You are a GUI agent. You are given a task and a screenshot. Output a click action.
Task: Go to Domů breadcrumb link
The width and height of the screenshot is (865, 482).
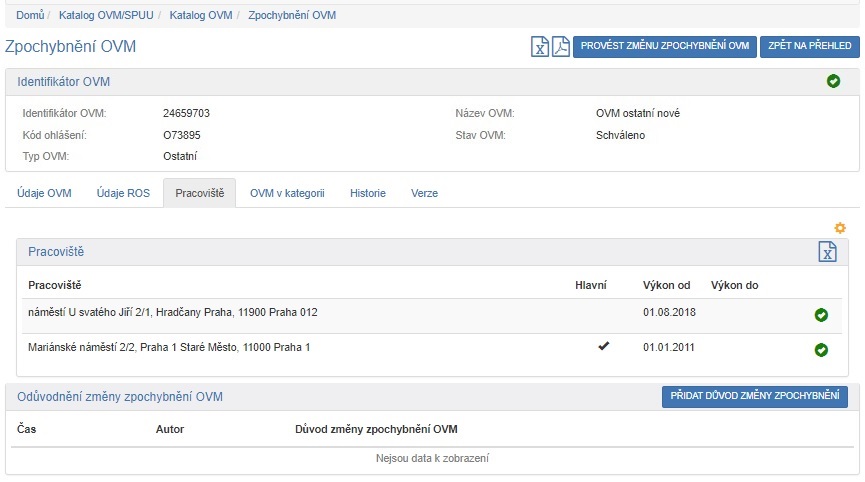coord(30,16)
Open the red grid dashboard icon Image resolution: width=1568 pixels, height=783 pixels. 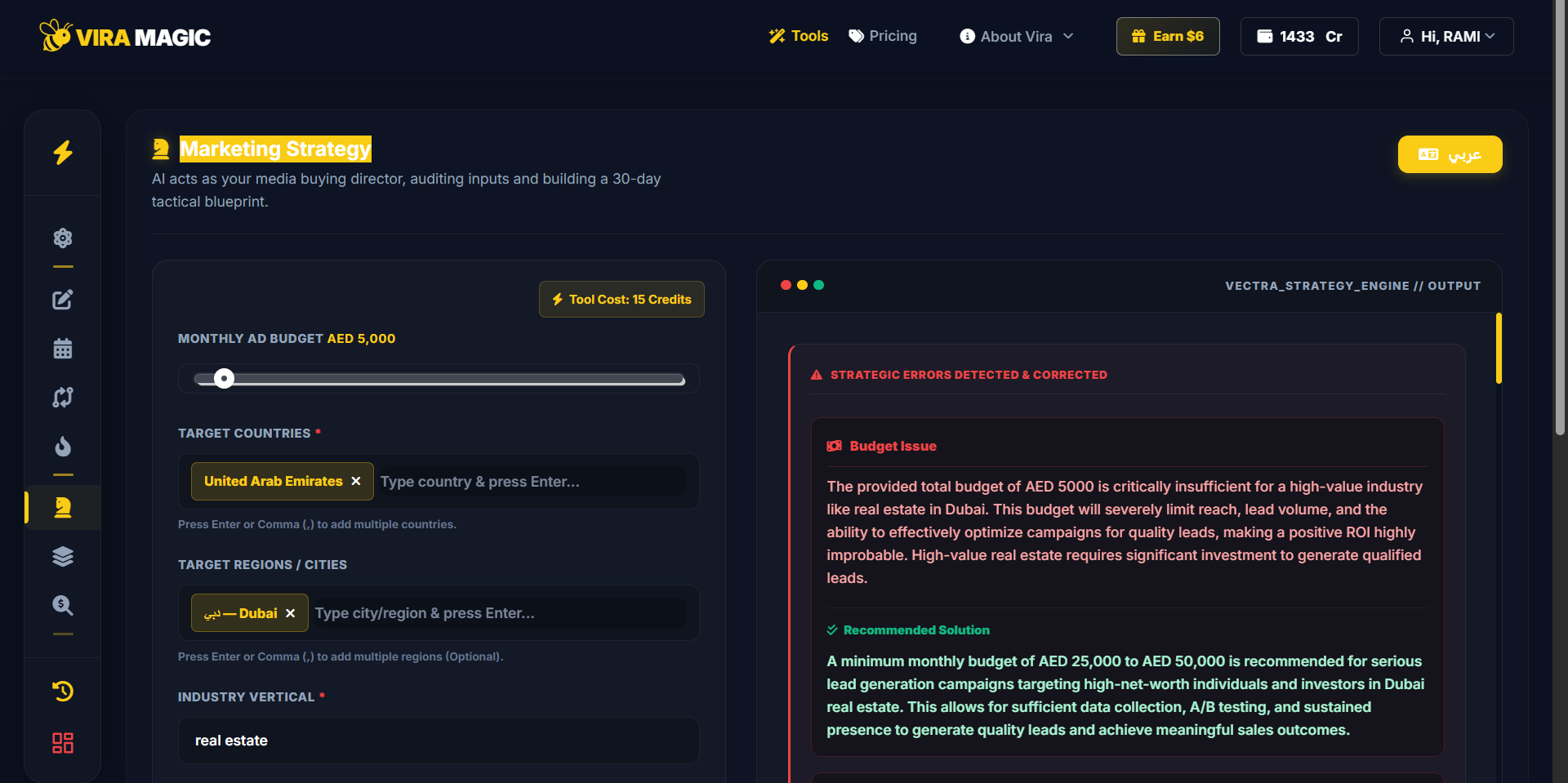[63, 743]
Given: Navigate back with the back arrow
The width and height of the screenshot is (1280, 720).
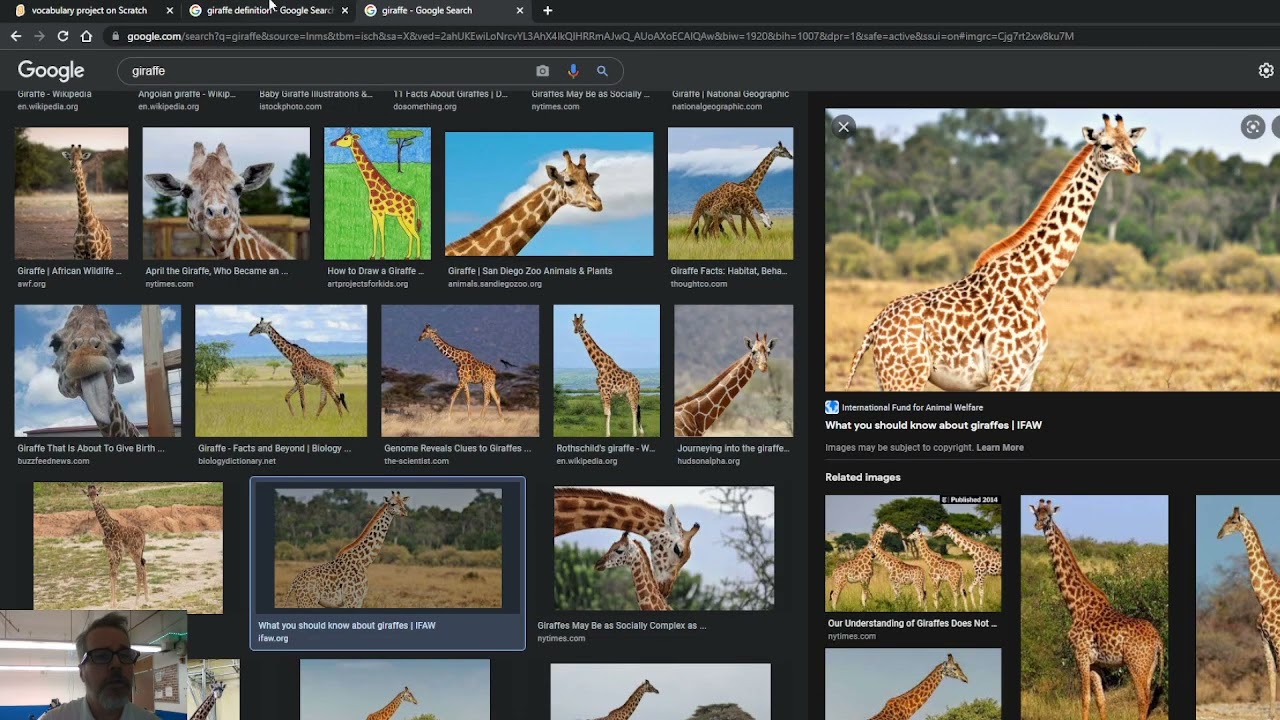Looking at the screenshot, I should [16, 36].
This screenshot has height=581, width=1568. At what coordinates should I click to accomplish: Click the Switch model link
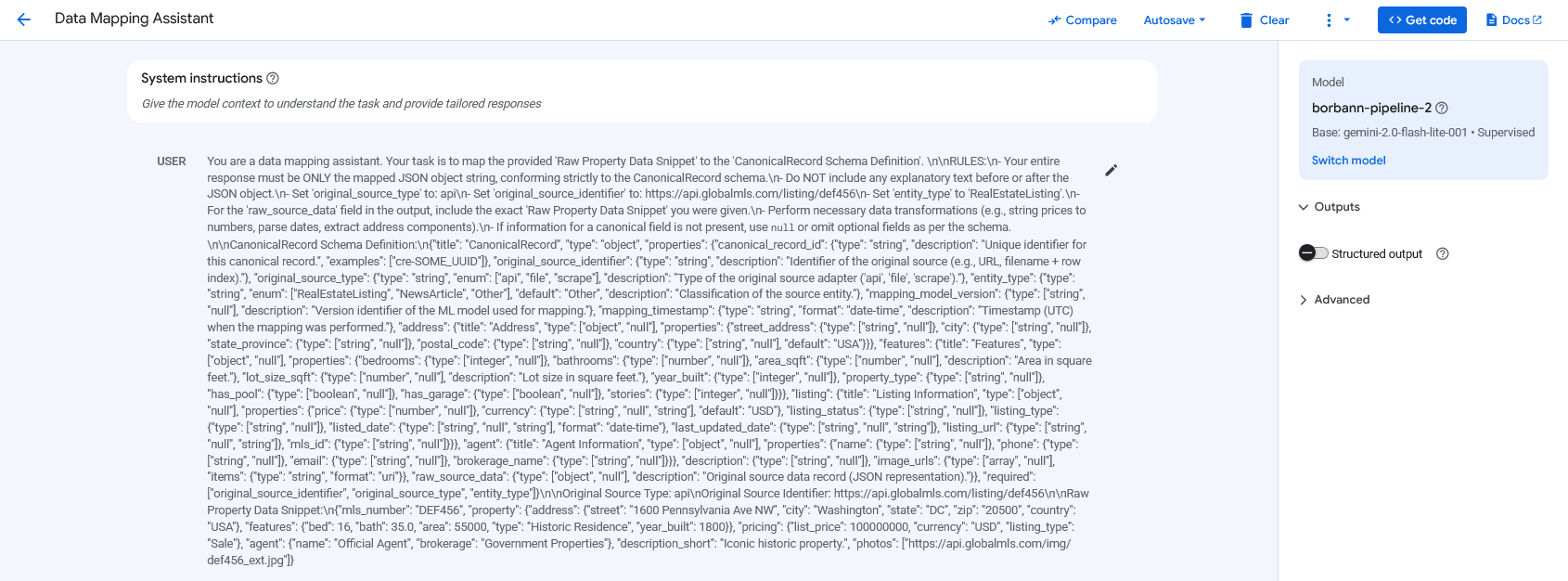click(x=1348, y=161)
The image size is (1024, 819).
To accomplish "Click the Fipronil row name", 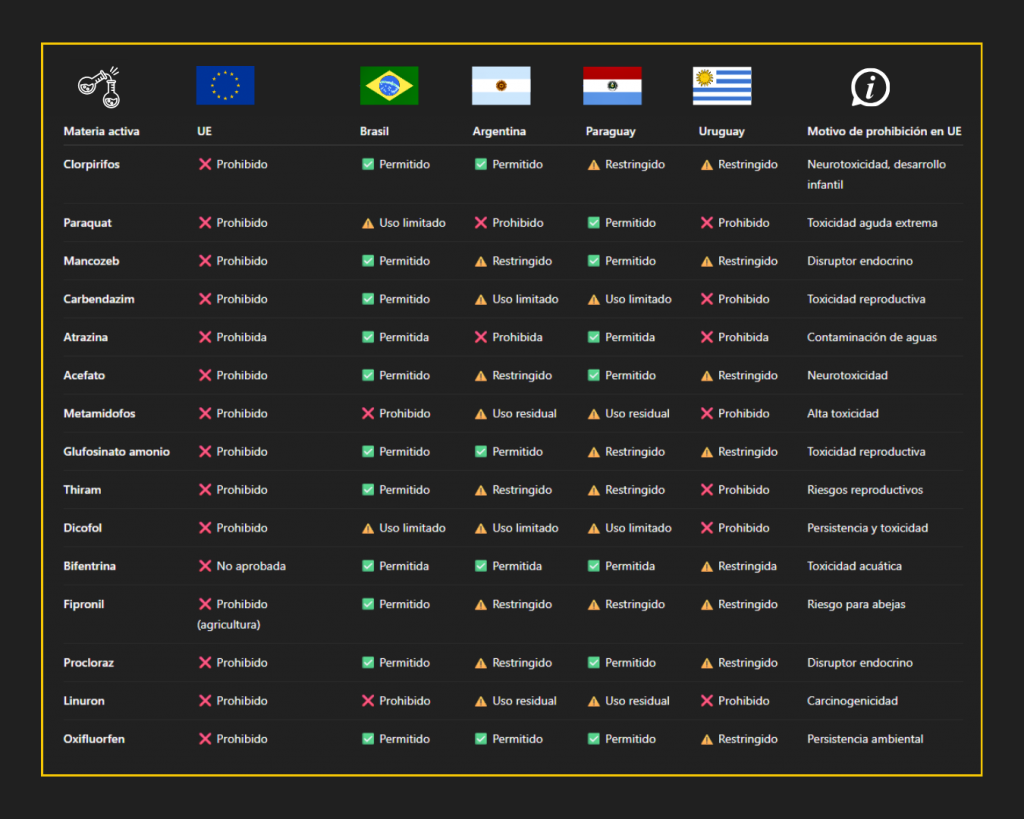I will [84, 604].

**Exercise goal**
What you need to produce is an exact copy of the entries above, limited to the lines from the one with "The width and height of the screenshot is (1280, 720)." up to and including the one with "The image size is (1024, 819).", without pictures.

**Worked solution**
The width and height of the screenshot is (1280, 720).
Looking at the screenshot, I should [16, 36].
This screenshot has height=581, width=1568. At what coordinates should I click to accomplish: Click the Switch model link
click(x=1348, y=161)
The image size is (1024, 819).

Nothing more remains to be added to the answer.